Task parallelism

A task scheduler is implemented in OCaml and runs in the qp_run program. The IRPF90 programs communicate with this scheduler to fetch new tasks to do. The flexibility of IRPF90 enables to build micro-services to help a running program. For example, if the computation of the AOs takes too much time, it is possible to start on multiple compute nodes some tasks that will accelerate the running program.

The typical scheme is the following:

The program (Fortran) asks qp_run to create a new queue for a state of the calculation
The program adds multiple tasks to do to the queue
The program starts a collector thread that waits for the results computed by the workers
The program starts multiple worker threads that will fetch tasks to do from the queue, compute the corresponding task, and send the result directly to the collector. Then, the queue is informed that the task has been done
When the queue is empty and all workers have sent their results, the last worker receives from qp_run a control integer, and sends it to the collector thread
The collector thread checks that the control integer is correct : this can be for instance the number of AOs to compute and the number of actually computed AOs.
The parallel section is terminated

The task scheduler

The task scheduler (implemented in the TaskServer.ml file) understands text messages, and transforms them in typed messages. The list of understood messages can be found in the of_string function of the Message.ml file.

When qp_run starts, it tries to opens a ZeroMQ REP socket on a default port, and tries again on different ports until a suitable port range is found. The port is bound using both the TCP protocal and the inproc protocol to enable both multi-threaded and distributed support.

To initiate a parallel job, a Newjob message has to be sent to the scheduler, with a job name (state) that will be checked at every connection to the scheduler.

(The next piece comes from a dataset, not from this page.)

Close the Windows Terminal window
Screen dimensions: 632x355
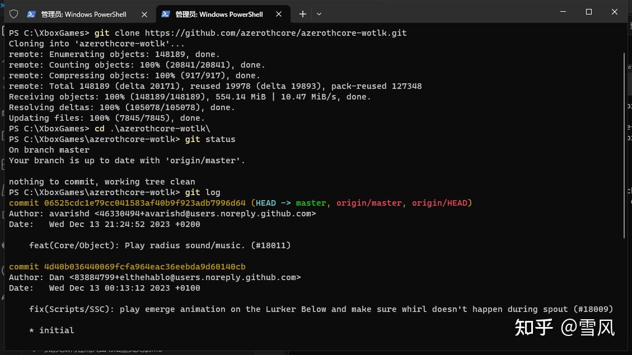614,12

new_job <state> <push_address_tcp> <push_address_inproc>

The collector thread needs to opens a PULL socket bound both using the TCP and the inproc protocols, and those endpoints need to be given together with the Newjob message.

Now, a new Queuing_system instance is created. The Queuing_system contains

A list of tasks
A list of connected clients (empty at the initialization)
The subset of tasks still queued
The subset of tasks currently running, and on which client they run

The format of tasks is up to the user : it is just a string. To add new tasks to the system, the AddTask message is sent:

add_task <state> <string> : Add a unique task to the Queuing_system
add_task <state> range <i> <j> : Builds a list of tasks (j) where i<l<j.
add_task <state> triangle <i> : Builds a list of tasks (l,i) where 1<l<i.

When workers connect to the Queuing_system with a Connect message, they obtain as a reply the address of the PULL socket of the collector, as well as a new Client ID :

connect (tcp|inproc)

Now the Workers connect a PUSH socket to the PULL endpoint of the collector (TCP or inproc). Workers are now ready to fetch new tasks using GetTask messages:

get_task <state> <client_id>

and the Queuing_system now knows which tasks runs on which client. The reply is the task, as a string, and the corresponding Task ID.

When the task is done, the worker pushes the results to the collector, and sends to qp_run a TaskDone message with the corresponding Task ID, and its contribution to the control integer which will be accumulated in the Queuing_system instance:

task_done <state> <client_id> <task_id> <control>

If the queue is empty, the reply to the GetTaskmessage is aTerminate` message which informs the workers to terminate.

When a worker terminates, it sends a Disconnect message to the scheduler:

disconnect <state> <client_id>

If there are remaining running clients, the reply is 0. For the last client, the reply contains the control integer, and this allows the worker to inform the collector that all tasks are done and all workers are disconnected.

Once the collector thread has finished to pull all the data, it can terminate.

Now, the main thread can send an End_job message to the scheduler to inform it that the parallel task is done.

MPI layer

The ZeroMQ slave can be an MPI program. In that case, MPI is used to broadcast large arrays such as the wave function, and the input data which are read only by the MPI master. But the communication between the ZeroMQ slave and the ZeroMQ master is still done via ZeroMQ.